(Reuters) ? U.S. medical device reviewers said a Cook Medical stent coated with a common cancer-fighting drug was safe and effective for treating clogged arteries in the thighs.
Zilver PTX, the first drug-coated stent to treat peripheral arteries, kept arteries free from plaque longer than bare-metal stents, the Food and Drug Administration reviewers said in documents released on Tuesday.
Privately held Cook Medical competes against Boston Scientific and Medtronic, which also make leg stents, in a stent market estimated at $5 billion worldwide. Stents are tiny mesh-like tubes used to prop open clogged arteries. Doctors slip such tubes into arteries after they have been opened with an inflated balloon.
The Cook Medical stent is coated with paclitaxel, an anti-cancer drug, to help prevent re-clogging, a common problem with conventional bare-metal stents.
The FDA reviewers said Zilver PTX was better than the control arm in a clinical trial, but the small trial size of only 479 patients meant some safety risks could be hard to trace.
A panel of outside experts is scheduled to consider the Cook Medical device at a meeting on Thursday.

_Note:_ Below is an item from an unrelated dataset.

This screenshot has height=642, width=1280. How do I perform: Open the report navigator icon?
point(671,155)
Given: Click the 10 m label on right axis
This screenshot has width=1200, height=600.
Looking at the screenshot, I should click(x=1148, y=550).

The FDA will later make the final decision on whether to approve the stent for sale in the United States.
The device was approved for sale in Europe in 2009.
The Zilver PTX is meant to treat peripheral arterial disease, which affects about 30 million people annually, Cook said. The disease develops when arteries outside the heart build up cholesterol and scar tissue, causing them to narrow and restrict blood flow.
The most common symptom of the disease is leg pain when walking, but only 33 percent of individuals with clogged peripheral arteries have symptoms, Cook said, meaning patients do not always know they have the disease.
Zilver PTX, made of a super-elastic alloy of nickel and titanium, is meant for use in clogged arteries above the knee, which supply blood to the knee joint and muscles in the thigh and calf.
Cook said its Zilver self-expanding stent, which has no drug coating, is already approved by the FDA for treating lesions in arteries in the pelvis.
Johnson & Johnson's Cypher stent, which slowly releases the antirejection drug sirolimus, was the first drug-coated stent on the U.S. market. It was approved by the FDA in 2003. But in June, the company said it would no longer sell its drug-coated heart stents.